← Guides

Audit Enrichment

A lint warning in a hub file that 200 other files depend on is not the same as the same warning in a one-off script. SourcePrep takes raw findings from your linter and annotates each one with structural context so you can triage by blast radius, not just by severity.

What it does

Feed prep_audit a list of findings from any tool — ruff, ESLint, semgrep, CodeQL, GitHub Code Scanning — and SourcePrep layers structural information on top of each one:

  • Dependent count — how many other files import the flagged file.
  • Hub statuscritical, high, moderate, or low, derived from the file's position in the graph.
  • Module — which architectural module the file belongs to.
  • Related concepts — business rules or design decisions recorded for that file.
  • Risk score — a 0.0–1.0 number combining severity with structural impact.
  • Recommendation — a short plain-language hint about where this finding sits on the triage spectrum.

Simple format

The simplest way to use this is with a flat list of findings.
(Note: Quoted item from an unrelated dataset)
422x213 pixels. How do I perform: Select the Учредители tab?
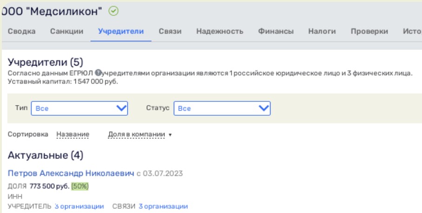[x=121, y=32]
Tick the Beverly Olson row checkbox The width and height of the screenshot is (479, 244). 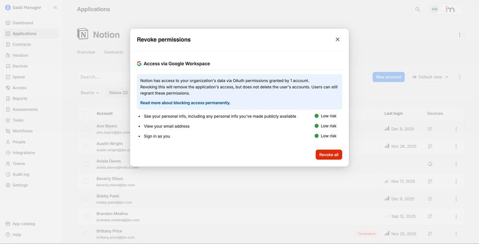click(86, 182)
Each finding needs a file path, a line, a message, a severity, and the tool that produced it.

prep_audit(findings=[
  {
    "file": "src/prep/core/indexer.py",
    "line": 142,
    "message": "Unused import: pathlib.PurePath",
    "severity": "warning",
    "tool": "ruff"
  }
])

SourcePrep returns each finding with a prep object attached:

{
  "file": "src/prep/core/indexer.py",
  "line": 142,
  "message": "Unused import: pathlib.PurePath",
  "severity": "warning",
  "tool": "ruff",
  "prep": {
    "dependents": 47,
    "hub_status": "high",
    "module": "core",
    "concepts": ["indexer-must-be-idempotent"],
    "risk_score": 0.62,
    "recommendation": "Hub file — verify no dynamic import relies on this symbol before removal."
  }
}

SARIF round-trip

If your pipeline already speaks SARIF (GitHub Code Scanning, semgrep, CodeQL), hand the SARIF document directly to prep_audit. SourcePrep detects the format, enriches every result, and returns a valid SARIF document back — the structural context rides along as properties.prep on each result.

# Your tool emits SARIF
semgrep --config auto --sarif --output findings.sarif

# Pipe it through prep_audit
prep_audit(findings=<SARIF dict>)

# Back comes enriched SARIF — every result now has properties.prep

Both SARIF 2.0.0 and 2.1.0 are accepted. The returned document round-trips cleanly into any SARIF viewer — the enrichment is additive, not destructive.

Why this matters

Linters and scanners are structure-blind by design — they look at one file at a time. That produces long flat lists where a dead import in a leaf utility looks identical to a dead import in a file that forty modules depend on. SourcePrep fixes that triage gap without changing your scanner:

  • Sort by risk_score to get the blast-radius-aware queue.
  • Filter by hub_status to isolate findings in fragile areas.
  • Cross-reference concepts to see which findings touch codified business rules.

Example workflow

Typical loop inside an AI agent or a CI job:

  1. Run your linter. Export JSON or SARIF.
  2. Call prep_audit(findings=...).
  3. Re-sort results by risk_score descending.
  4. Attack the top findings first — those are the ones where fixing one line benefits the most of the codebase.

Good to know

  • Enrichment is read-only and runs locally against your existing index — nothing is sent to the cloud.
  • If a file isn't yet indexed, the finding is returned unchanged with prep.hub_status = "unknown".
  • The tool field is preserved end-to-end so downstream dashboards can still group by linter.